Damn it's gonna be a long night...

edit: i've started going through it line by line, added semi-colons, i got this to run:

Code:

#!/usr/bin/perl

print "Content-Type: text/plain\n\n";
print "TESTING VERSION 1" ;
#===========================
#Besmellah Alrahman Alraheem
#===========================
#
################################################
#                                              #
#  Flaraby 2                                   #
#  -----------                                 #
#  Convert Unicode string/file                 #
#  to Unicode Arabic string readable           #
#  in Flash dynamic TextField                  #
#  ------------------------------------------  #
#  Copyright 2006 newhive All Rights Reserved  #
#  http://www.newhive.com                      #
#  Author: Ahmad Adel ElDardiry                #
#  ahmad@newhive.com                           #
#                                              #
################################################

import CGI;
import codecs;
import re;

#=========================================================
# Data
#=========================================================

but not this:

Code:

#!/usr/bin/perl

print "Content-Type: text/plain\n\n";
print "TESTING VERSION 1" ;
#===========================
#Besmellah Alrahman Alraheem
#===========================
#
################################################
#                                              #
#  Flaraby 2                                   #
#  -----------                                 #
#  Convert Unicode string/file                 #
#  to Unicode Arabic string readable           #
#  in Flash dynamic TextField                  #
#  ------------------------------------------  #
#  Copyright 2006 newhive All Rights Reserved  #
#  http://www.newhive.com                      #
#  Author: Ahmad Adel ElDardiry                #
#  ahmad@newhive.com                           #
#                                              #
################################################

import CGI;
import codecs;
import re;

#=========================================================
# Data
#=========================================================

ar=[u'\u0627',u'\u0623',u'\u0625',u'\u0622',u'\u0628',u'\u062A',u'\u0629',u'\u062B',u'\u062C',u'\u062D',u'\u062E',u'\u062F',u'\u0630',u'\u0631',u'\u0632',u'\u0633',u'\u0634',u'\u0635',u'\u0636',u'\u0637',u'\u0638',u'\u0639',u'\u063A',u'\u0641',u'\u0642',u'\u0643',u'\u0644',u'\u0645',u'\u0646',u'\u0647',u'\u0648',u'\u0624',u'\u064A',u'\u0649',u'\u0626',u'\u0621',u'\u0640',u'\u064B',u'\u064C',u'\u064D',u'\u064E',u'\u064F',u'\u0650',u'\u0651',u'\u0652',u'\uFEFB',u'\uFEF9',u'\uFEF7',u'\uFEF5'];

so whats up with this?:

Code:

ar=[u'\u0627',u'\u0623',u'\u0625',u'\u0622',u'\u0628',u'\u062A',u'\u0629',u'\u062B',u'\u062C',u'\u062D',u'\u062E',u'\u062F',u'\u0630',u'\u0631',u'\u0632',u'\u0633',u'\u0634',u'\u0635',u'\u0636',u'\u0637',u'\u0638',u'\u0639',u'\u063A',u'\u0641',u'\u0642',u'\u0643',u'\u0644',u'\u0645',u'\u0646',u'\u0647',u'\u0648',u'\u0624',u'\u064A',u'\u0649',u'\u0626',u'\u0621',u'\u0640',u'\u064B',u'\u064C',u'\u064D',u'\u064E',u'\u064F',u'\u0650',u'\u0651',u'\u0652',u'\uFEFB',u'\uFEF9',u'\uFEF7',u'\uFEF5'];

Damn CGI is a fucker!

**shadowdancer** · 30th November 2006

that ar variable looks like a unicode string array , I had similar things like that but for hex arrays

**hxbro** · 1st December 2006

not done any perl for a while, but maybe you need a later version of perl to handle unicode ?

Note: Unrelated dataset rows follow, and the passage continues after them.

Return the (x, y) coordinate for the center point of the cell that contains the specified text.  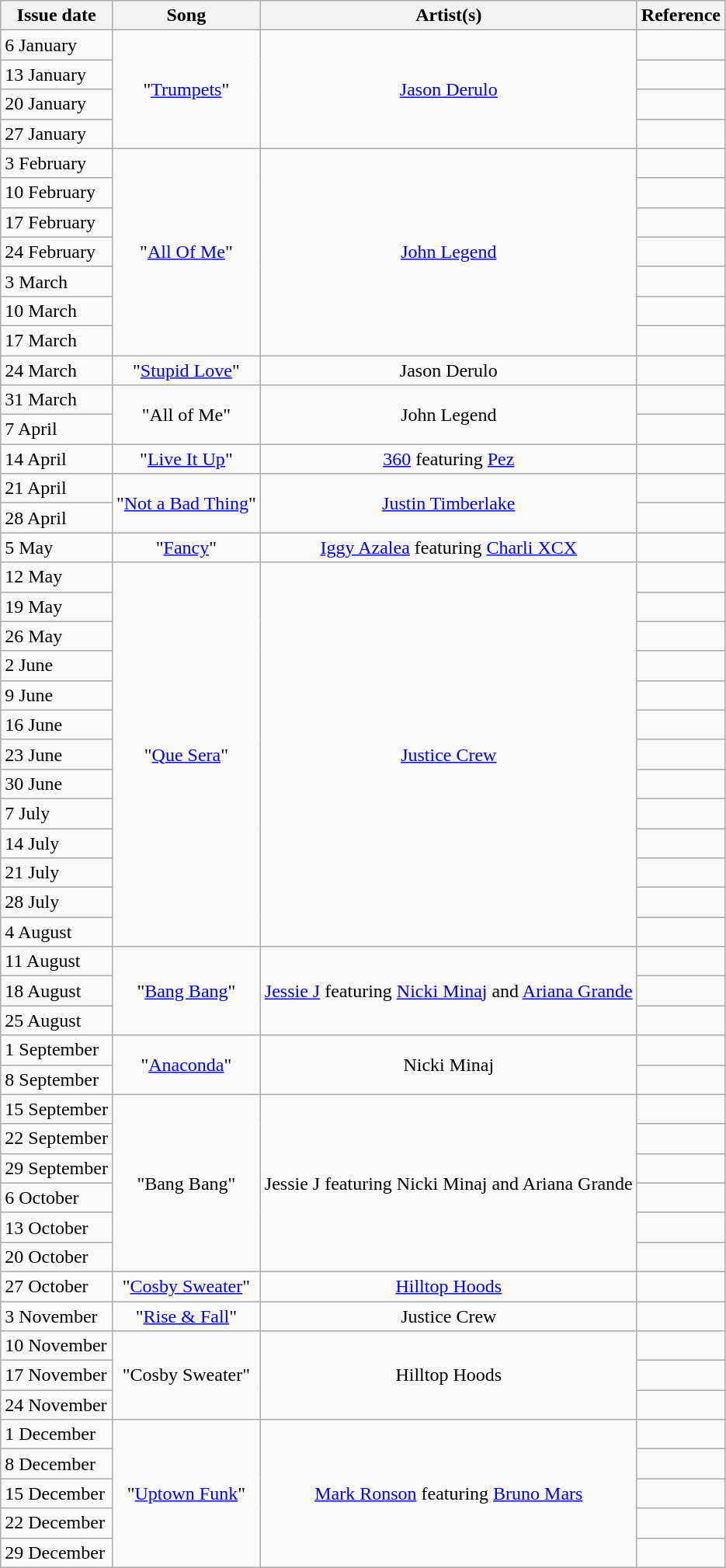
11 August (57, 961)
"Rise & Fall" (186, 1316)
Reference (680, 16)
8 December (57, 1464)
24 November (57, 1405)
30 June (57, 783)
17 February (57, 222)
27 January (57, 134)
3 March (57, 281)
28 July (57, 902)
360 featuring Pez (449, 459)
25 August (57, 1020)
21 April (57, 488)
20 October (57, 1256)
3 November (57, 1316)
13 January (57, 75)
15 December (57, 1493)
"Trumpets" (186, 89)
6 October (57, 1197)
28 April (57, 518)
9 June (57, 695)
17 March (57, 340)
22 December (57, 1523)
29 December (57, 1552)
18 August (57, 991)
Issue date (57, 16)
Song (186, 16)
1 September (57, 1050)
23 June (57, 754)
Nicki Minaj (449, 1065)
31 March (57, 400)
14 April (57, 459)
20 January (57, 104)
7 July (57, 813)
Mark Ronson featuring Bruno Mars (449, 1493)
"Not a Bad Thing" (186, 503)
"Anaconda" (186, 1065)
1 December (57, 1434)
29 September (57, 1168)
24 March (57, 370)
10 November (57, 1346)
Artist(s) (449, 16)
"All Of Me" (186, 252)
4 August (57, 932)
12 May (57, 577)
19 May (57, 606)
7 April (57, 429)
2 June (57, 665)
27 October (57, 1286)
22 September (57, 1138)
"Uptown Funk" (186, 1493)
Justin Timberlake (449, 503)
"Stupid Love" (186, 370)
8 September (57, 1079)
Iggy Azalea featuring Charli XCX (449, 547)
24 February (57, 252)
14 July (57, 842)
"All of Me" (186, 415)
3 February (57, 163)
16 June (57, 724)
"Que Sera" (186, 755)
17 November (57, 1375)
13 October (57, 1227)
10 February (57, 193)
"Live It Up" (186, 459)
21 July (57, 873)
5 May (57, 547)
10 March (57, 311)
15 September (57, 1109)
6 January (57, 45)
26 May (57, 636)
"Fancy" (186, 547)
Locate the cell with the specified text and output its [X, Y] center coordinate. 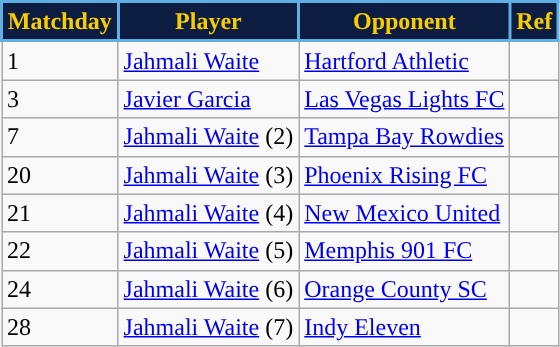
Jahmali Waite (3) [208, 175]
Hartford Athletic [404, 60]
Jahmali Waite (5) [208, 251]
Phoenix Rising FC [404, 175]
21 [60, 213]
22 [60, 251]
Indy Eleven [404, 327]
Player [208, 22]
Memphis 901 FC [404, 251]
7 [60, 137]
Matchday [60, 22]
20 [60, 175]
Jahmali Waite (4) [208, 213]
Orange County SC [404, 289]
Javier Garcia [208, 99]
Jahmali Waite (2) [208, 137]
Jahmali Waite [208, 60]
Ref [534, 22]
Jahmali Waite (7) [208, 327]
3 [60, 99]
New Mexico United [404, 213]
Tampa Bay Rowdies [404, 137]
Jahmali Waite (6) [208, 289]
Opponent [404, 22]
1 [60, 60]
28 [60, 327]
24 [60, 289]
Las Vegas Lights FC [404, 99]
Capture the cell that displays the provided text and extract its (x, y) central coordinate. 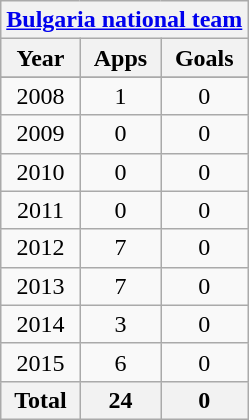
Bulgaria national team (124, 20)
2011 (40, 210)
1 (120, 96)
2012 (40, 248)
Year (40, 58)
Goals (204, 58)
24 (120, 400)
2015 (40, 362)
Total (40, 400)
2013 (40, 286)
2010 (40, 172)
Apps (120, 58)
2008 (40, 96)
2009 (40, 134)
3 (120, 324)
2014 (40, 324)
6 (120, 362)
For the text-containing cell, return its midpoint in [x, y] coordinate format. 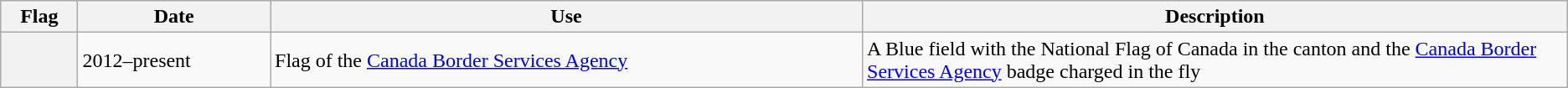
Flag [39, 17]
Flag of the Canada Border Services Agency [566, 60]
Description [1215, 17]
Date [174, 17]
A Blue field with the National Flag of Canada in the canton and the Canada Border Services Agency badge charged in the fly [1215, 60]
2012–present [174, 60]
Use [566, 17]
Pinpoint the cell where the given text exists, returning its [X, Y] midpoint coordinate. 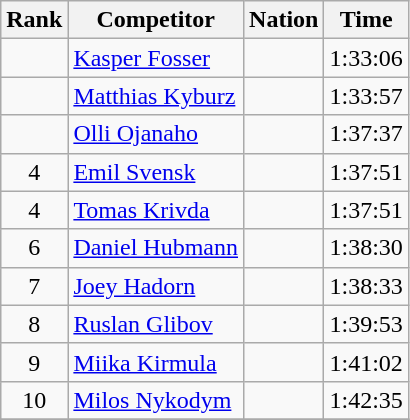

**partyman** · 1st December 2006

Originally Posted by hxbro

not done any perl for a while, but maybe you need a later version of perl to handle unicode ?

Apparently i have a new enough version. I've given up on the method now anyway, fucking waste of 2 days that was!

Takes the piss that flash doesn't have decent arabic support.